SAP’s FY2024 earnings call, while highlighting the company’s strong performance, was also used to announce multiple leadership changes.
Months after the departures of Chief Marketing and Strategy Officer Julia White, Chief Revenue Officer Scott Russell, and Chief Technology Officer Juergen Mueller, SAP has announced a new leadership structure in its FY2024 earnings call. Amid the departure of three SAP Executive Board members last year, it is surprising that only one new position has been created. This is for a new Strategy and Operations board area which will be led by Sebastian Steinhaeuser. Steinhaeuser, who will become SAP’s Chief Operating Officer on February 1, joined the company in 2020 as the Chief of Staff to CEO Christian Klein, and became Chief Strategy Officer in 2021. Prior to joining SAP, Steinhaeuser worked in multiple roles at The Boston Consulting Group.
While Steinhaeuser is the only new member of the Executive Board, SAP announced multiple other leadership changes.
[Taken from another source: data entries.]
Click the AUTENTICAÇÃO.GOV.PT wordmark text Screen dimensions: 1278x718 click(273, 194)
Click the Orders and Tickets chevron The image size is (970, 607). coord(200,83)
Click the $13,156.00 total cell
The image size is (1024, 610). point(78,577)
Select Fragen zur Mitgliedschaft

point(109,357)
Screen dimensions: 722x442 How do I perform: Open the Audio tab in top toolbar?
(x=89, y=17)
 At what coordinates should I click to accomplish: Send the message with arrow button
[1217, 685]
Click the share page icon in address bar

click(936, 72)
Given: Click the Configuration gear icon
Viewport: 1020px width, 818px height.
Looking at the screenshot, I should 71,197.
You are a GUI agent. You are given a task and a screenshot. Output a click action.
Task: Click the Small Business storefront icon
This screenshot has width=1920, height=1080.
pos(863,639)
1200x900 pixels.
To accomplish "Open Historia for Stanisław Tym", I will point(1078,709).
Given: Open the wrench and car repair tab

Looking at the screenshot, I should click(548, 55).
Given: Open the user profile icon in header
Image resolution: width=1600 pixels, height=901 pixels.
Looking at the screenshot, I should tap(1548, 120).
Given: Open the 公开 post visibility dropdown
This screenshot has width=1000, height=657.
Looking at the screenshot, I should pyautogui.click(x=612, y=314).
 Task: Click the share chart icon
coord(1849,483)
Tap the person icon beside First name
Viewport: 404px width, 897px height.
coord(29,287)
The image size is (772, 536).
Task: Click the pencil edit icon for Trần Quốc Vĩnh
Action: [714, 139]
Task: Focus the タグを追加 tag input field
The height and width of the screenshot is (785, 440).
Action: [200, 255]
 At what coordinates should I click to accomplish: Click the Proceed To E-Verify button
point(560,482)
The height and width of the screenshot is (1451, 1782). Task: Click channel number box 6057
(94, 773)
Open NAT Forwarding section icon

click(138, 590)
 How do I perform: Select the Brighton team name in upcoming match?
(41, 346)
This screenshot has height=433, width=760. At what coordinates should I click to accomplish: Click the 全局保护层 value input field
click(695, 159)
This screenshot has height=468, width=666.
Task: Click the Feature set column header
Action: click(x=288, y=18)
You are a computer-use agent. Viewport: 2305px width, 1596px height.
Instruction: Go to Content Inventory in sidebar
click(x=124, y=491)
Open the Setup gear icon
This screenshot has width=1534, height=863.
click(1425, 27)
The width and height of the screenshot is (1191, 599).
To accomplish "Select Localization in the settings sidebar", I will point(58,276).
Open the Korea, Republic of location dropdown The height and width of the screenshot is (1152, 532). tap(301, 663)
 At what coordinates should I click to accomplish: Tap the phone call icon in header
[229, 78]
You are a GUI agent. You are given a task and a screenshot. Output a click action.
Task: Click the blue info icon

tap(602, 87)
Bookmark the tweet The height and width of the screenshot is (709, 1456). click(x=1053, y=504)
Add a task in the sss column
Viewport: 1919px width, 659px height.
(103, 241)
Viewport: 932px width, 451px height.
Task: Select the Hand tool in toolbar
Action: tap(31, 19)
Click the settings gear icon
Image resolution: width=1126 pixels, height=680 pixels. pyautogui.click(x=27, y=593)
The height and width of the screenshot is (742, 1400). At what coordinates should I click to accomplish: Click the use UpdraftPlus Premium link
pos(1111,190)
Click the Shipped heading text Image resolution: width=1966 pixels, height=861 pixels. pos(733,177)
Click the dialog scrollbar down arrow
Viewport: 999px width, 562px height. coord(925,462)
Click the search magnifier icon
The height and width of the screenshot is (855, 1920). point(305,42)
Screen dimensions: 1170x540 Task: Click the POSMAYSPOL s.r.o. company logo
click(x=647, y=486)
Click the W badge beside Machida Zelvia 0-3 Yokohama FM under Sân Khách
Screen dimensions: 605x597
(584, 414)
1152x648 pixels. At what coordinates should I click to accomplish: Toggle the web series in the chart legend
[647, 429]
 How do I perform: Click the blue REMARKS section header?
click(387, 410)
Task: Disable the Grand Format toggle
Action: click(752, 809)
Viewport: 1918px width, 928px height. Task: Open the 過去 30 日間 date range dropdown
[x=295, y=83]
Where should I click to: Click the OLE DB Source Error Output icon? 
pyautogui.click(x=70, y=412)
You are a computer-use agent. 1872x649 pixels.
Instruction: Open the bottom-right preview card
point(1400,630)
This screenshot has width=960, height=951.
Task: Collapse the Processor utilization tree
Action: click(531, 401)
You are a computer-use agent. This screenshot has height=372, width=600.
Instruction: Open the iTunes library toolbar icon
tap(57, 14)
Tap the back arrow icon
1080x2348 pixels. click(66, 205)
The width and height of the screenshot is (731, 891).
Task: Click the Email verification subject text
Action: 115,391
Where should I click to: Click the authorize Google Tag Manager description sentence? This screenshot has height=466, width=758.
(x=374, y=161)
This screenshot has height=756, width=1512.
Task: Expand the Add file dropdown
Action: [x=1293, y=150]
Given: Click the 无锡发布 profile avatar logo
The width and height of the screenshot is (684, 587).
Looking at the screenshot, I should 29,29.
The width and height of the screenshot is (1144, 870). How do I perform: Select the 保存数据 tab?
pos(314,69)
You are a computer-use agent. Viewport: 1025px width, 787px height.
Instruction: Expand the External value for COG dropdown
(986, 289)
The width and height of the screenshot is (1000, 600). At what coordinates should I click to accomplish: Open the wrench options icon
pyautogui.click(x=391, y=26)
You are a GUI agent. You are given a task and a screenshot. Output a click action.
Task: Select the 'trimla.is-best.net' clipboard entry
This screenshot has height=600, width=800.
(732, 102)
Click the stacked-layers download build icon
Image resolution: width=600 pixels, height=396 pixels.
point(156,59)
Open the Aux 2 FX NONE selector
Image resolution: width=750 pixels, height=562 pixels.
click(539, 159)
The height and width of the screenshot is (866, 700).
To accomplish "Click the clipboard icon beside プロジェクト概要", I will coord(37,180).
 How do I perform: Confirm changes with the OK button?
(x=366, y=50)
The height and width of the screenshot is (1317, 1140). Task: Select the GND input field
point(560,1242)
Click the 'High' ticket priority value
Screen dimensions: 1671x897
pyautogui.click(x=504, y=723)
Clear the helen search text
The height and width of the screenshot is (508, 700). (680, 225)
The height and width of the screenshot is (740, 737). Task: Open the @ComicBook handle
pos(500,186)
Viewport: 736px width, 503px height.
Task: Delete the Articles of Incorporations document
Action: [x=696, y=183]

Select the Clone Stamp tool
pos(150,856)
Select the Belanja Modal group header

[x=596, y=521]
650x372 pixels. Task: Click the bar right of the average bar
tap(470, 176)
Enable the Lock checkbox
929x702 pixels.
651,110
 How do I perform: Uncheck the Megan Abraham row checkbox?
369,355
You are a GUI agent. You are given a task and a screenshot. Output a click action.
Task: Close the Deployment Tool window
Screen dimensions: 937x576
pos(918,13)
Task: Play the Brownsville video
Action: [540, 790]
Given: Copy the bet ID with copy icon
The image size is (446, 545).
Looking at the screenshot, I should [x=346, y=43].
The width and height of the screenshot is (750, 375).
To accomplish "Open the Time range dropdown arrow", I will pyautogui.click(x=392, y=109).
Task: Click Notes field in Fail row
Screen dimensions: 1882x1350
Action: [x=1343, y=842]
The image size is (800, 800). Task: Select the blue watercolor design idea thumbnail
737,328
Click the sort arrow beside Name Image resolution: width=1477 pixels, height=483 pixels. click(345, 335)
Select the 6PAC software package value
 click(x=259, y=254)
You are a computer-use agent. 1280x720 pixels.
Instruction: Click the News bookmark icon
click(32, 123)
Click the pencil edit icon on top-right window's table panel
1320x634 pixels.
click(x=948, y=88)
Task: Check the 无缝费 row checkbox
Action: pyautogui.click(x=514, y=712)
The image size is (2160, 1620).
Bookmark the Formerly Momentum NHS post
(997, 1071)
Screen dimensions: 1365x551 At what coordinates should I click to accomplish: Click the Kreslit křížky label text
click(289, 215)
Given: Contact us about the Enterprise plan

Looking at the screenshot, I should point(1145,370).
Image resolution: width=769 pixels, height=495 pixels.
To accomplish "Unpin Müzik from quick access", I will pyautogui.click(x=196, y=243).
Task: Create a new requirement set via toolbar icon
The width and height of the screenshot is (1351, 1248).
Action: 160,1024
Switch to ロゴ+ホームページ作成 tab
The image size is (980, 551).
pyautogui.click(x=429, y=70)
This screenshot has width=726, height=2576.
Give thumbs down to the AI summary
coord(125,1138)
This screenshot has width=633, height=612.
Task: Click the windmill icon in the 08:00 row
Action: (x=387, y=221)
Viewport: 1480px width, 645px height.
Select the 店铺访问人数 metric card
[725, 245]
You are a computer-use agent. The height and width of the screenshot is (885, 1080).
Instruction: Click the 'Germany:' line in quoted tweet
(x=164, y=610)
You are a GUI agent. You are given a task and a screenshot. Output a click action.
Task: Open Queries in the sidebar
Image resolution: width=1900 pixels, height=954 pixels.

This included appointing Philipp Herzig as global CTO in addition to his existing role as Chief AI Officer, as well as Jan Gilg and Emmanuel (Manos) Raptopoulos who will jointly lead SAP’s Customer Success organization as co-Chief Revenue Officers. Raptopoulos, currently the regional president of SAP EMEA, will manage the SAP EMEA, MEE, and APAC regions. Gilg, currently president and chief product officer for Cloud ERP, will oversee SAP Americas and the Global SAP Business Suite. Both Gilg and Raptopoulos are long-time SAP employees with nearly twenty years of experience with the company. Gilg, Raptopoulos, and Herzig will all report to Klein.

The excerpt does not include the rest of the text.